Está sendo realmente difícil encontrar motivação para certos assuntos de nossa vida desde que a pandemia começou, Daniel. Na minha opinião, boa parte dos benefícios que a universidade nos proporciona está na interação social com pessoas completamente diferentes que habitam o ambiente universitário e, por conta da Covid-19, essa interação diminuiu, em alguns casos, a zero.
Apesar disso, ainda tenho forte esperança de que, assim que possível, voltaremos ao que “era antes”. Talvez leve um tempo para perdermos o medo, mas acredito que chegaremos lá!

AMANDA GONÇALVES MACHADO
2 anos atrás

Como já comentado pelo Guilherme, também espero muito que consigamos voltar ao “normal de antes”. Sem dúvidas os efeitos da pandemia ainda serão sentidos por muito tempo e de diferentes formas pelas pessoas, mas na minha opinião, a humanidade só chegou até aqui – diante de um cenário tão caótico, incerto e amedrontador como a emergência da Covid – pelo anseio e saudade da normalidade, de voltar ao que tínhamos antes e, mais do que nunca, valorizá-lo.

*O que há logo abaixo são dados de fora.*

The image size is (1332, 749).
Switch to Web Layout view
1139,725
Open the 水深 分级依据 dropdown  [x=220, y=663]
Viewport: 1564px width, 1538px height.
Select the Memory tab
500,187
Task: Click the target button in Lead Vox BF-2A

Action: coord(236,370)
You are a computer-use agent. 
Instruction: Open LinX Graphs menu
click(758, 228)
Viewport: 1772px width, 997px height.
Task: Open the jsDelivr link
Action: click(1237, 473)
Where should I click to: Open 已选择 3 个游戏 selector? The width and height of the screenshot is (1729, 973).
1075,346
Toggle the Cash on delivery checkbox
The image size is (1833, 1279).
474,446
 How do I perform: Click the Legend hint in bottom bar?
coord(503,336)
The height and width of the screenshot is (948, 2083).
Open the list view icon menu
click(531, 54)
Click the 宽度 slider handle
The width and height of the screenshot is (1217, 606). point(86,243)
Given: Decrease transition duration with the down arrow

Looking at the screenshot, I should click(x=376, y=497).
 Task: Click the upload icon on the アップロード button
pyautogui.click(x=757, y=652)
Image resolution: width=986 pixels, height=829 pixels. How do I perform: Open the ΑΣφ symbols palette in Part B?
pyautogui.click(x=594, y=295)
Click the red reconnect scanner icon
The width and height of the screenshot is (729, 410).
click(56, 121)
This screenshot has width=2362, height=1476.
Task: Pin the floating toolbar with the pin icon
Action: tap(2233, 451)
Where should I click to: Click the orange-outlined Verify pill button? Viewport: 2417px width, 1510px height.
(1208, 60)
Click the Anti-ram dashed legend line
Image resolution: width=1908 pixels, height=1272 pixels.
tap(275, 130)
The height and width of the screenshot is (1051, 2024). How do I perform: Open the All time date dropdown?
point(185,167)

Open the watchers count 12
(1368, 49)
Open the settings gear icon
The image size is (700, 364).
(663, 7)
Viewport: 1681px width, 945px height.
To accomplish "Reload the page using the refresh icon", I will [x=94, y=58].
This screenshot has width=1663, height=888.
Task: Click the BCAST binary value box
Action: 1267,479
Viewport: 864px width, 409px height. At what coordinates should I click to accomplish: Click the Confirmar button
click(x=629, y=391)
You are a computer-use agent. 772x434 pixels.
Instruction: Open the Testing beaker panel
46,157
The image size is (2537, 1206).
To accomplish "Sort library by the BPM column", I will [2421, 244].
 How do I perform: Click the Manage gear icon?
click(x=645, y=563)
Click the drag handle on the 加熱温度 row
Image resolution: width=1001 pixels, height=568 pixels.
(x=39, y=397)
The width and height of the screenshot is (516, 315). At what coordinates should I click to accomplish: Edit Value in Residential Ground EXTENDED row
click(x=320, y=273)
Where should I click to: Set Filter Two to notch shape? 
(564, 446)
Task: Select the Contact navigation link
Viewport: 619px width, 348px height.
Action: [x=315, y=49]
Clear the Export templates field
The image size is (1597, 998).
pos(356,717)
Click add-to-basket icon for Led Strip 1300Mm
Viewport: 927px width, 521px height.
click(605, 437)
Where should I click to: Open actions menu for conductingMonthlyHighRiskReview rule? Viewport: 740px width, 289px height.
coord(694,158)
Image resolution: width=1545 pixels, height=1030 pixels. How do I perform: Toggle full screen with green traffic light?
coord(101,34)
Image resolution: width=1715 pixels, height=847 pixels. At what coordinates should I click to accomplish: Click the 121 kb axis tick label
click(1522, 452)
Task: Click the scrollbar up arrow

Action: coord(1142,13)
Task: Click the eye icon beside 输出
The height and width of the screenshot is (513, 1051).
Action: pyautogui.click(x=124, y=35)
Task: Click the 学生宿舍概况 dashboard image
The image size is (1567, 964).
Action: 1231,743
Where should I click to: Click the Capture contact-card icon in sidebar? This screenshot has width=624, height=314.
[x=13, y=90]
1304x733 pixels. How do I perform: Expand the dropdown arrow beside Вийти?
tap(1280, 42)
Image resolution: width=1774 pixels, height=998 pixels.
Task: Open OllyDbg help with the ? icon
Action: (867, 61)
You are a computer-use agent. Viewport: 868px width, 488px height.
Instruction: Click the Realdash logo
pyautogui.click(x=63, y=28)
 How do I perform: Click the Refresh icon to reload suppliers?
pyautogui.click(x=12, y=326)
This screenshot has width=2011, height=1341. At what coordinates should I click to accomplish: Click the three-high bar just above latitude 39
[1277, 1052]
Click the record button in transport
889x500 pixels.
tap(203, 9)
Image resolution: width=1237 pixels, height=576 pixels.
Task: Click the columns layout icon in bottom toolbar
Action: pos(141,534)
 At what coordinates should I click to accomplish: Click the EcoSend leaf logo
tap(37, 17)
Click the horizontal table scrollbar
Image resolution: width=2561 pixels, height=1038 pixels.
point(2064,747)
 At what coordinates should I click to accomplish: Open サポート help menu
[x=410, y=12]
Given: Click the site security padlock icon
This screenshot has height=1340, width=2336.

Assim, continuo otimista de que, com o tempo, o “novo normal” voltará a ser o saudoso “velho normal”.

Aimée Ibrahim
2 anos atrás

Compartilho da sua preocupação com o tema, Daniel. Minha ansiedade ao lidar com situações de socialização com certeza aumentou, e acredito que demorará algum tempo até que retorne ao “normal”. Mas, como nosso colega Guilherme coloca no comentário dele, acredito que após a segunda dose, ainda tomando todos os cuidados, ao interagirmos com alguns colegas e amigos iremos retomar nossos níveis de inteligência emocional em se tratando de socialização.